> LISTED RECORDS
---

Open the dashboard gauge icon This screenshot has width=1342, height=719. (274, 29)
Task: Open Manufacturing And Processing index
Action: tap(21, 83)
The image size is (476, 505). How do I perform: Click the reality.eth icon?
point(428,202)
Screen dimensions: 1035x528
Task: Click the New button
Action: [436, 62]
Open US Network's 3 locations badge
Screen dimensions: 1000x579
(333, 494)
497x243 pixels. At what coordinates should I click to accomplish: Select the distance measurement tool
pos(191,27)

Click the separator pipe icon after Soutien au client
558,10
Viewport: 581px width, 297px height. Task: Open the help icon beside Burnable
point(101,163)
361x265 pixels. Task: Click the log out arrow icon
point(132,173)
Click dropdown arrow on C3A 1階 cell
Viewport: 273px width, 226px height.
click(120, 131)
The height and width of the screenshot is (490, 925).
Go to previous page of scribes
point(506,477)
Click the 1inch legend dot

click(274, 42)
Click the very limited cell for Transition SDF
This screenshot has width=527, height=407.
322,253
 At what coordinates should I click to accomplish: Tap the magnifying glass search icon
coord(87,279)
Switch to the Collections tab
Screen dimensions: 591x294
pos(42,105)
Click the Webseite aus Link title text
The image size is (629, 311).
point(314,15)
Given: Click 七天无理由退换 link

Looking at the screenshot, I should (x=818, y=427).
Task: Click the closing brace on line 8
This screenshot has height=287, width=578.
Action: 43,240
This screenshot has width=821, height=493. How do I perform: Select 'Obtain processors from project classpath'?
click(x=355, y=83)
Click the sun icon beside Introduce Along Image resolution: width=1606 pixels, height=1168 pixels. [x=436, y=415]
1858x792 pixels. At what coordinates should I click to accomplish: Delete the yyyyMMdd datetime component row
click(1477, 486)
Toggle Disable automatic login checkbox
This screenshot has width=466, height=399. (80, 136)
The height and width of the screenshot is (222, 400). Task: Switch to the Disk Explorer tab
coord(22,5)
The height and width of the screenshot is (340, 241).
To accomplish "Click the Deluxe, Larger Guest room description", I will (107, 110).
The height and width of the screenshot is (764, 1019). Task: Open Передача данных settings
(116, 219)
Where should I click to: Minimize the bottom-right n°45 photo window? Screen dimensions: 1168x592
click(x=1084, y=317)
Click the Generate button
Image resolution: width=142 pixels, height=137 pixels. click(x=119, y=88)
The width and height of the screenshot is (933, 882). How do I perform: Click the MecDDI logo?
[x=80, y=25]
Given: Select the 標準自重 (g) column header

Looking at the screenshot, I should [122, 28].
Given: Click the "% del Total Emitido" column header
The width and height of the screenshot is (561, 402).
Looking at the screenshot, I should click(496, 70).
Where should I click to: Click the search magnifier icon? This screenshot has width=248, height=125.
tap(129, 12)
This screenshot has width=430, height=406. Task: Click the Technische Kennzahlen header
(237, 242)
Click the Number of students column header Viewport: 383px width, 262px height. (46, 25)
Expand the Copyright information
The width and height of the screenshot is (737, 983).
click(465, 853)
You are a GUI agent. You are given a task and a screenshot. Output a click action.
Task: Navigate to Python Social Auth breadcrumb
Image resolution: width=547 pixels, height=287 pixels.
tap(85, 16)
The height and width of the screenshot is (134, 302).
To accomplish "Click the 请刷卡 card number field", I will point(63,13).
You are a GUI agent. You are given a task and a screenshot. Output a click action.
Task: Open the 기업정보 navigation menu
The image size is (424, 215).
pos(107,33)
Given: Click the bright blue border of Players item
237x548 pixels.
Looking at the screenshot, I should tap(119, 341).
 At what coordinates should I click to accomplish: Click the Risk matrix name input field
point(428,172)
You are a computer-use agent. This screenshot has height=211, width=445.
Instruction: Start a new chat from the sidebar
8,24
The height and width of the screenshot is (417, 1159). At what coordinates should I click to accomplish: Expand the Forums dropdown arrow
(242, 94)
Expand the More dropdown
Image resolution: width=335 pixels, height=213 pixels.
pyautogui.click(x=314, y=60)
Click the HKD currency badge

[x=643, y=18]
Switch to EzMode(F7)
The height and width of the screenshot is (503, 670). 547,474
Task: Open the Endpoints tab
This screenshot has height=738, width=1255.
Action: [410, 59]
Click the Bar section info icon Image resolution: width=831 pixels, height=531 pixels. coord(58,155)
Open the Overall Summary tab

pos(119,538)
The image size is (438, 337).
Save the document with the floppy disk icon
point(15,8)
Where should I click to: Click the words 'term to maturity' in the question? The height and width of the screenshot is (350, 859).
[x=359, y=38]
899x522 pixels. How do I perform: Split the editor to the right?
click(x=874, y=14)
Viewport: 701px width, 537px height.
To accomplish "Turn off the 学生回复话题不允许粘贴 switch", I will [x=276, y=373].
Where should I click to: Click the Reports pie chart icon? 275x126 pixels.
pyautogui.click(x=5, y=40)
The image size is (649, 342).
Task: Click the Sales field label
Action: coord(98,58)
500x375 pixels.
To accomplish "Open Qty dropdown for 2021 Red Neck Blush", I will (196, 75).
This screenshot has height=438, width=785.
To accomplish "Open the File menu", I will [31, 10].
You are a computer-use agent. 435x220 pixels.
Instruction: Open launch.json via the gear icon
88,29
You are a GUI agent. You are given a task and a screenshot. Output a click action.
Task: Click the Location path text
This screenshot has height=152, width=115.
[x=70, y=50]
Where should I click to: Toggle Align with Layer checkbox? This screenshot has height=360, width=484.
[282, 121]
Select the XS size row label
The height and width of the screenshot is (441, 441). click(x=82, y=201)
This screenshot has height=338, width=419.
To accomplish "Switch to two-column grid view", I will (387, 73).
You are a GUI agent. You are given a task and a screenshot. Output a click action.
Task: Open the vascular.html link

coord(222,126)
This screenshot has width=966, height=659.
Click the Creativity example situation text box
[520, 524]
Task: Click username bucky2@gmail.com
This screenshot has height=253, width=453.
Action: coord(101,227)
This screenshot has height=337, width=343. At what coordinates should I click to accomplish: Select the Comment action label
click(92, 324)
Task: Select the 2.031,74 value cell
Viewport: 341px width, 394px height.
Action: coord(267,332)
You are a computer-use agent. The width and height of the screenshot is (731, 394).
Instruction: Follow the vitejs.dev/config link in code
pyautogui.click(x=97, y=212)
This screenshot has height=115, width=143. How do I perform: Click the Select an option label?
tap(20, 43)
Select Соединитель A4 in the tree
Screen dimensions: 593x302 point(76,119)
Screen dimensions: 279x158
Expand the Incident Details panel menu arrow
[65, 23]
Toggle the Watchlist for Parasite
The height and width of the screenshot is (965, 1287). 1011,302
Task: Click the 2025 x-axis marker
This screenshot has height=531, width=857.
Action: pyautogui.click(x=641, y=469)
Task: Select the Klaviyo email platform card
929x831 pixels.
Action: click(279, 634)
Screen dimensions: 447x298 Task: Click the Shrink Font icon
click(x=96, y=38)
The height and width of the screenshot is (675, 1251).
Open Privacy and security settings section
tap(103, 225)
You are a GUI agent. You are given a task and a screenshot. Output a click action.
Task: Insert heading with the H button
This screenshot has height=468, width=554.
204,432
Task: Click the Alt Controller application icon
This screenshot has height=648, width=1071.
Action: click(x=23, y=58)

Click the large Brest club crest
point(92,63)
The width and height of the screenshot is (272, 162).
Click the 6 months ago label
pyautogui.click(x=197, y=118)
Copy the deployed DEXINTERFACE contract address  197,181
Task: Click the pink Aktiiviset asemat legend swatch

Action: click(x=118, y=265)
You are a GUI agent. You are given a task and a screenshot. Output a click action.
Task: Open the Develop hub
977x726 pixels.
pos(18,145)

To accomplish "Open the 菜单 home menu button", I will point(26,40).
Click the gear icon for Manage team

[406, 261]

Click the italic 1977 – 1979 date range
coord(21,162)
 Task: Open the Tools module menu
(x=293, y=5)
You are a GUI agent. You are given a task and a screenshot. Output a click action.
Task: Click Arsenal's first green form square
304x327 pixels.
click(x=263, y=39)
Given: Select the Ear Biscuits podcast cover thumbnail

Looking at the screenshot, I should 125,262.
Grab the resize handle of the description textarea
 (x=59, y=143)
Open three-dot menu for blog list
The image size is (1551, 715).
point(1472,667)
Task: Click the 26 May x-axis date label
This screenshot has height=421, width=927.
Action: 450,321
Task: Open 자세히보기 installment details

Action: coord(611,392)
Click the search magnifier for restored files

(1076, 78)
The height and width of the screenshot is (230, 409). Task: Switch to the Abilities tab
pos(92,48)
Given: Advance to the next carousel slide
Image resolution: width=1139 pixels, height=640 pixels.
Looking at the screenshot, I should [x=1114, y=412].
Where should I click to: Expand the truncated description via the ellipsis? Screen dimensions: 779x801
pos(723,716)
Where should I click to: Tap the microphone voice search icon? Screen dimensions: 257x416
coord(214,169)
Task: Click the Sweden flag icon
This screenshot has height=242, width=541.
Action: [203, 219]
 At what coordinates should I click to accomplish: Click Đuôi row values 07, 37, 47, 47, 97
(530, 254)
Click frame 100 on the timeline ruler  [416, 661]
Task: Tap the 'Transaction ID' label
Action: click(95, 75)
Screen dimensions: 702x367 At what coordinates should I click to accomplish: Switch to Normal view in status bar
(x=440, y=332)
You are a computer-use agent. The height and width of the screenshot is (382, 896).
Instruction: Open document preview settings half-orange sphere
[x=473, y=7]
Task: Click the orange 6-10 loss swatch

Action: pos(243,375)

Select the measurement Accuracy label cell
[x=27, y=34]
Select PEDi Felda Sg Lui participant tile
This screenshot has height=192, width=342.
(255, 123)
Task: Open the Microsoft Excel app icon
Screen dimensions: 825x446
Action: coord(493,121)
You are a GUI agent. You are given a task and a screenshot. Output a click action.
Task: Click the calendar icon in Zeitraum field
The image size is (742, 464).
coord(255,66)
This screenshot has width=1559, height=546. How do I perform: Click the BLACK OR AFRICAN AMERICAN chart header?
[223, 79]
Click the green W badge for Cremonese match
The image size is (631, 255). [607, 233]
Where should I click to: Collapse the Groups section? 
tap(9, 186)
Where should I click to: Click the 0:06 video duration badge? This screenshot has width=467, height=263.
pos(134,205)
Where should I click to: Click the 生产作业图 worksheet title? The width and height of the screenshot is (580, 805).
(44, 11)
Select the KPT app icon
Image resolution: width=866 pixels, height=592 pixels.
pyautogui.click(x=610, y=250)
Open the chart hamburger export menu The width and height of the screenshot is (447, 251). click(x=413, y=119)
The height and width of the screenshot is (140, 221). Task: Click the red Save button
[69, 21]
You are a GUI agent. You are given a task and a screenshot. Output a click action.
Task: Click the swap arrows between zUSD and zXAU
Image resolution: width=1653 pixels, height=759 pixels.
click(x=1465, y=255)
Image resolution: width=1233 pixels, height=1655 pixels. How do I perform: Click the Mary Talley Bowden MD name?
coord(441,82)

---

> TASK OBJECTIVE
Write out the lines above from the one containing "Task: Click the swap" through the last, exactly as they are.

> TASK SOLUTION
Task: Click the swap arrows between zUSD and zXAU
Image resolution: width=1653 pixels, height=759 pixels.
click(x=1465, y=255)
Image resolution: width=1233 pixels, height=1655 pixels. How do I perform: Click the Mary Talley Bowden MD name?
coord(441,82)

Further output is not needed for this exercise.